The Elder Abuse Unit was created two months ago to address the growing number of crimes targeted at the state's nearly 2 million seniors. The team of 26 people is drawn from prosecutors and civil rights, charitable trust, health care and other lawyers who focus on prosecuting those who prey on seniors.
The charges say that Mr. Morrison, a former assistant district attorney for Fayette County and a former solicitor for the Fayette County Airport Authority, in August and December of 2005, while serving as a private attorney, handled mortgage settlements for two elderly couples in Fayette County. As part of the settlements, Mr. Morrison was supplied with funds to settle all previous outstanding mortgage loans on the properties.
Among other matters, settlement attorneys help collect the necessary funds to close on a property and make sure that payments are forwarded to the seller, lender, real estate agent, and the county and state.
Attorney General Tom Corbett said that, according to the charges, Mr.
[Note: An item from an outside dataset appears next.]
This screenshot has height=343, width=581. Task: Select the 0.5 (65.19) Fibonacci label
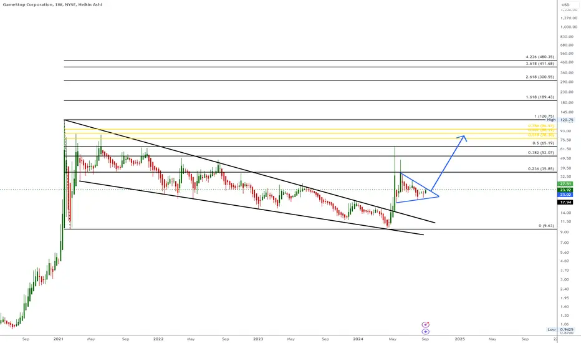[543, 143]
Morrison used a small portion of the funds to settle smaller mortgages on properties, but kept $99,182 for his own benefit -- concealing the fact that he had not paid off all of the loans, as he was obligated to do.
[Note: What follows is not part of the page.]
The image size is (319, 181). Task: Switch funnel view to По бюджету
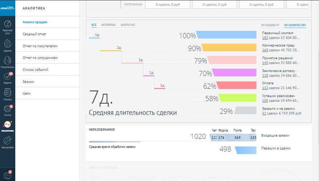270,25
The charges also say that Mr. Morrison changed the billing address for one of the mortgage loans and began making smaller monthly payments himself.
The alleged scheme was discovered in March 2006 when a payment arrived late and the mortgage company contacted the property owners, informing them that the loan had not been paid off, as they had believed.
Additionally, Mr. Morrison was charged with falsifying documents concerning title insurance, which he claimed to have obtained for the two mortgage settlements.
According to the criminal complaint, forged letters, purportedly from First American Title Insurance, were presented by Mr. Morrison at both closings. Those letters falsely stated that Mr. Morrison was an "issuing agent" or "approved attorney" for First American and bore the authorizing signature of an individual who does not work for the title insurance company.
The charges also state that Mr. Morrison failed to make other required payments from the mortgage settlements, including taxes, hazard insurance fees, broker fees and processing fees.
The attorney general said that, according to the criminal complaint, a review of Mr. Morrison's business and personal bank records showed that the funds to pay off various mortgages were electronically transferred into a secure account controlled by Mr. Morrison, but those funds were depleted without any payments to the mortgage companies.
Mr. Morrison is charged with two counts of theft by failure to make required disposition of funds and forgery, third-degree felonies each punishable by up to seven years in prison and $15,000 in fines.
Mr. Morrison is also charged with two counts of tampering with public records and misapplication of entrusted property, first-degree misdemeanors each punishable by up to one year in prison and $10,000 in fines.
He was arraigned yesterday in Uniontown and released on $100,000 unsecured bail. A preliminary hearing is scheduled for Sept. 21.